Why I'm Taking the Class: 
  1. Dr. Hammond is a great professor. She covers a wide range of material, knows the literature, is active and respected in the fields she teaches, and runs a fun class. I should know since this is the 4th class I've taken with her.
  2. I've been developing an educational sketch recognition based program called Kanji Storyteller that acts as a learning space for students of foreign languages. Currently, it only supports Japanese and only recognizes a small set of kanji. When I first started working on it, I was working with a group of students from Dr. Hammond's Sketch Recognition Lab and I was pretty dependent on their contributions for the recognizer.
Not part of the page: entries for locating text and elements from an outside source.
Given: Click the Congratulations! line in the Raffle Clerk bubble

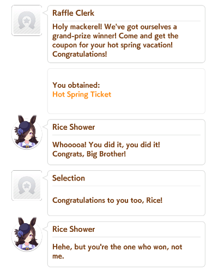Looking at the screenshot, I should tap(80, 54).
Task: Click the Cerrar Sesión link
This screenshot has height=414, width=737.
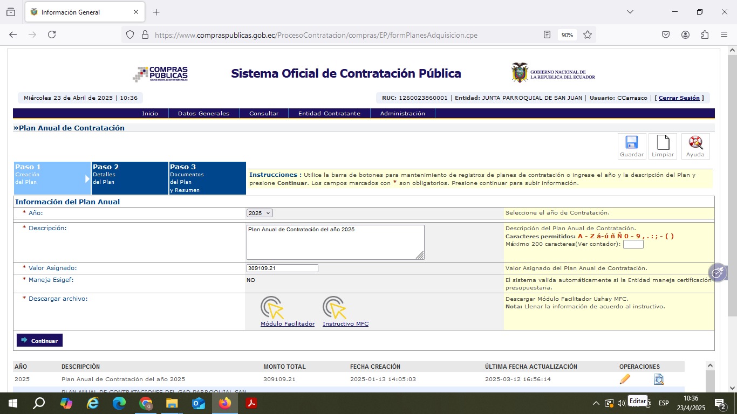Action: [679, 98]
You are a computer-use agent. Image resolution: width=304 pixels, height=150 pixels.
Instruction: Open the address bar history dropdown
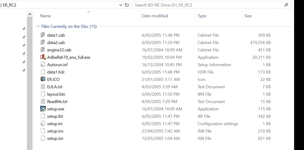click(x=121, y=5)
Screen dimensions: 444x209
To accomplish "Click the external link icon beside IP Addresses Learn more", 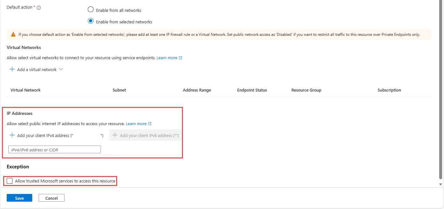I will (x=150, y=124).
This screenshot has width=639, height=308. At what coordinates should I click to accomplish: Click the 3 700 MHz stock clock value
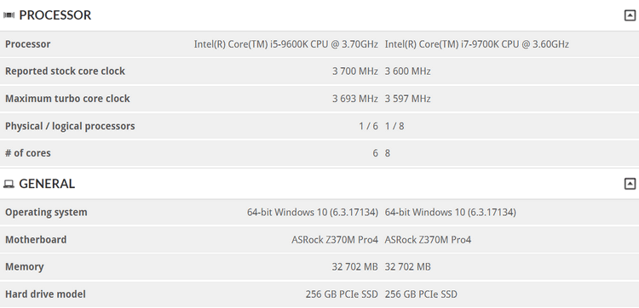tap(355, 71)
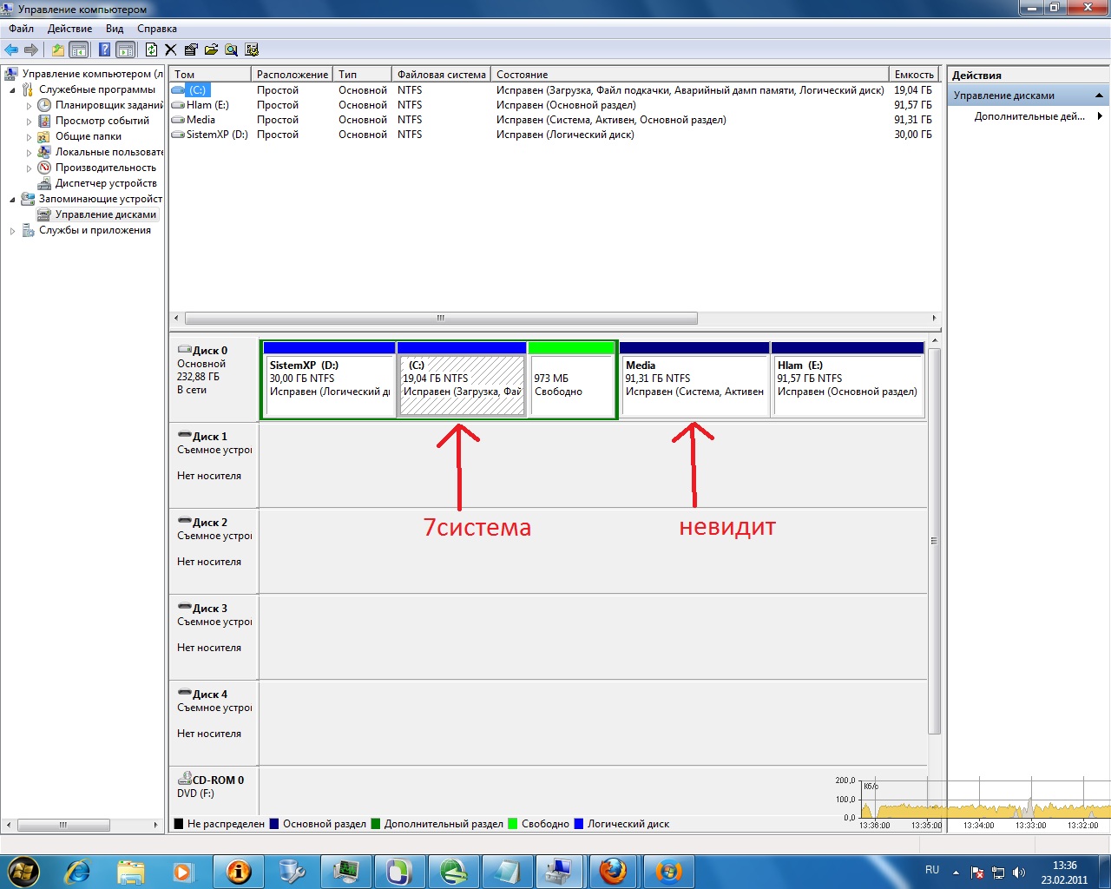1111x889 pixels.
Task: Expand the Службы и приложения node
Action: point(12,231)
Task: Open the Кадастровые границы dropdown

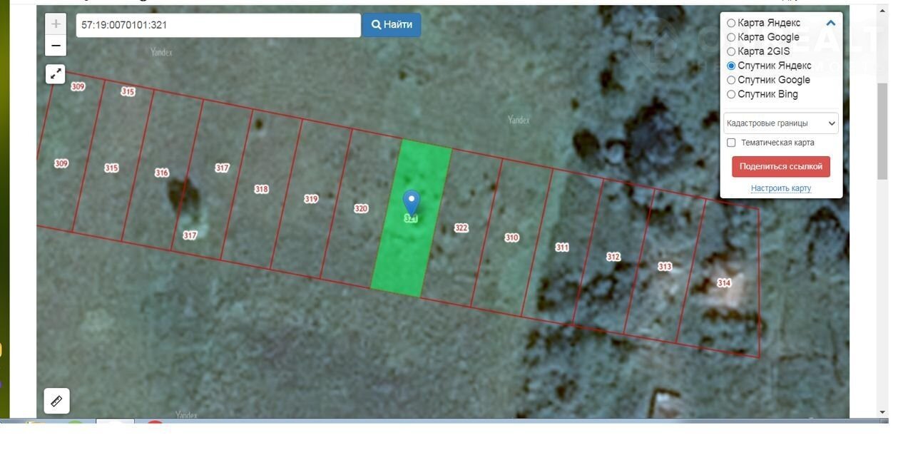Action: click(x=780, y=123)
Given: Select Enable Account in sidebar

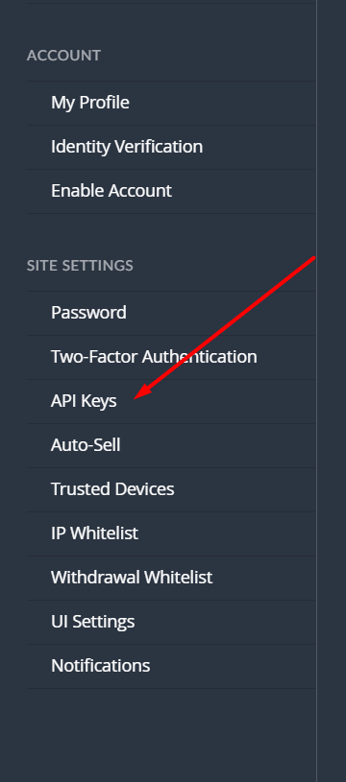Looking at the screenshot, I should (171, 191).
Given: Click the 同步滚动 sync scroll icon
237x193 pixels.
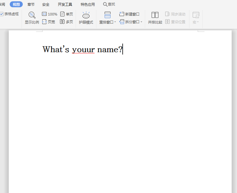Looking at the screenshot, I should tap(167, 14).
I want to improve the recognizer and free myself from dependence on others for future development. (more about that project later.)
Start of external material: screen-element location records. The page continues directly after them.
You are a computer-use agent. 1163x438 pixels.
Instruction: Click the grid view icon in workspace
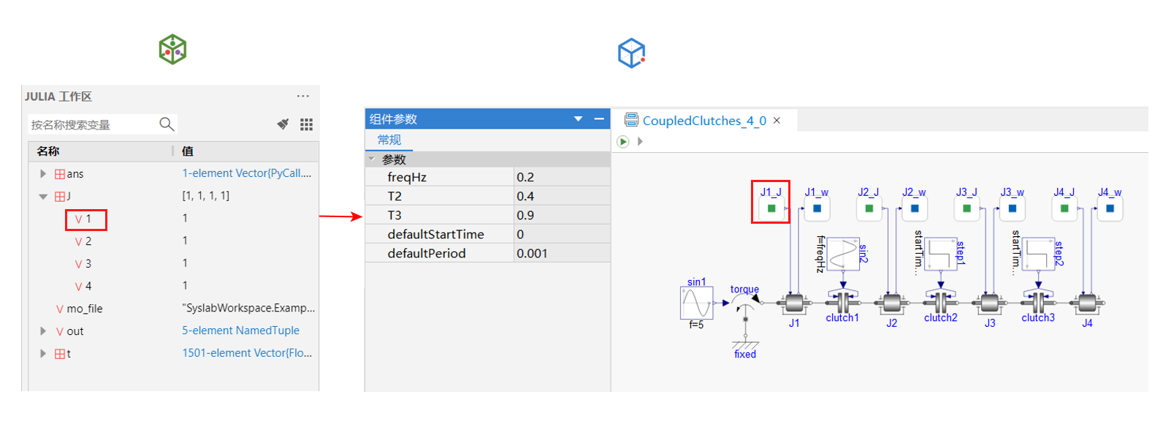click(306, 124)
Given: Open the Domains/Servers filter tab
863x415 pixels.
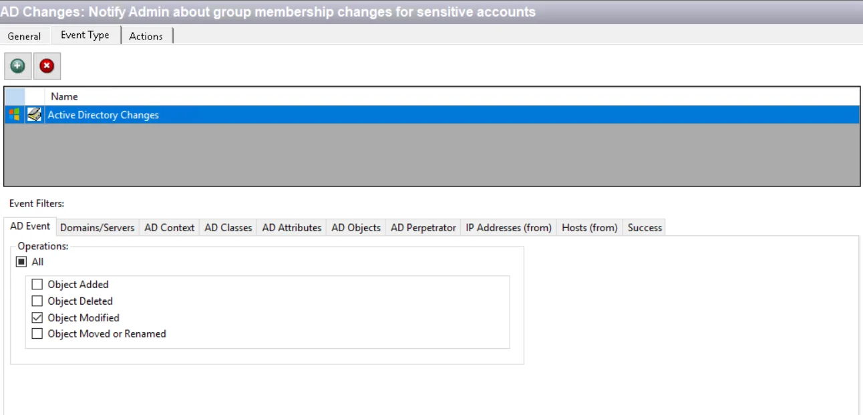Looking at the screenshot, I should (x=98, y=228).

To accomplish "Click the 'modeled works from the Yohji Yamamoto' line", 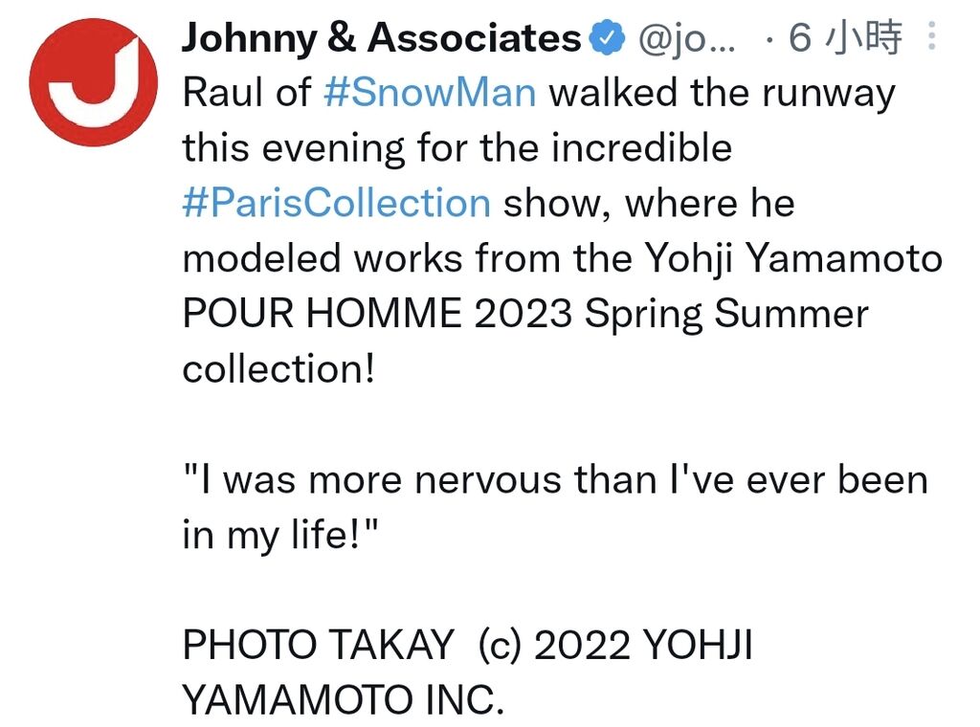I will click(x=562, y=258).
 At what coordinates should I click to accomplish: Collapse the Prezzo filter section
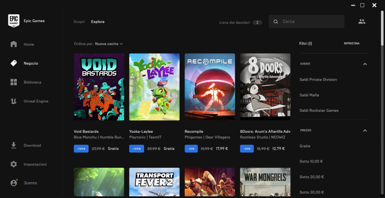[365, 130]
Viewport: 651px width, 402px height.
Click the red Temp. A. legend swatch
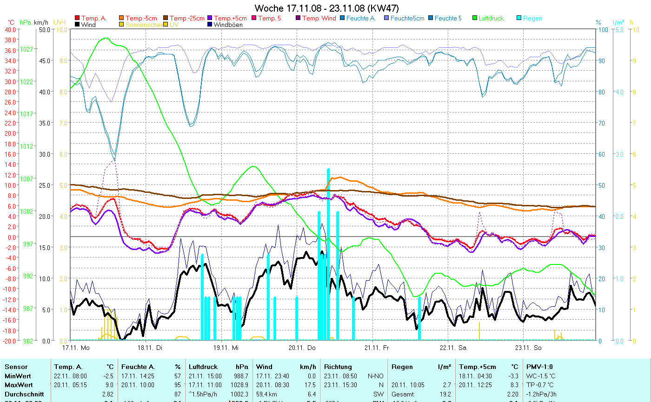coord(77,19)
Experience / Expertise I bring to the class:
I won't claims expertise in any particular area but my skills include:

Programming Languages:        C++/C, Python, Java, Javascript, C#, PHP, ,NET, WPF, XML, XAML, Haskell, Lisp, Prolog, MySQL
Natural Languages:                  English, Spanish, Japanese

Other Skills/Experiences:
Multithreaded Programming, Windows and Unix System Programming (GUI, inter-process comm., threads, sockets), Agile Methods: Scrum, Game Development in Unity3d

Professional Life Goals:
  1. Make a memorable game, preferably fun.
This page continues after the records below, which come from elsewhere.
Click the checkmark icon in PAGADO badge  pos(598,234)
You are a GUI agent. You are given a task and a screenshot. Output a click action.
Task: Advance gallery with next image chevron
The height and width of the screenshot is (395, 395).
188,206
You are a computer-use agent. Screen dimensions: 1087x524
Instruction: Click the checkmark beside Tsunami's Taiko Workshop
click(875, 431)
  2. Develop a top-tier educational tool for learning languages.
  3. Find work in the video game industry for a time.
Personal Life Goals:
  1. To serve God and others well
  2. To love God and others fully
  3. To  live wisely
  4. To learn many languages well and visit and experience many cultures
What I want to do after I graduate:
  • Get a good job (pays reasonably with fun coworkers and fulfilling work) and earn enough to have a great wedding and honeymoon in October
What I expect to be doing in 10 years:
  • One can never be sure, but hopefully learning a new language and living out my personal and professional goals.
What do you think will be the next biggest technological advancement in computer science?
  • Proliferation of nano-machines for sensing, communication, and environment alteration (maybe that's the next after next after next advancement)
If you could travel back in time, who would you like to meet and why?
  • C.S. Lewis - The man is simply brilliant. He writes very succinctly and has a very discerning mind. He sees what everyone sees in any particular matter and then drills past assumptions and hits what is really the heart of the matter. His logical approach to theology results in balanced and sound stances on anything he approaches.
Describe your favorite shoes and why they are your favorite?
  • I suppose that I enjoyed a pair of  leather boots with a belt style buckle that looks similar to harness boots. They had a rounded toe look. They were heavy and you felt like you could command a presence without being forcibly stylish or vain.
If you could be fluent in any foreign language that you're not already fluent in, which one would it be and why?
  • Either Mandarin or German, I think. I like their history, art, food, culture, and way their languages sound.
Something Funny / Interesting:
  • I had no idea what programming was when I started studying computer science.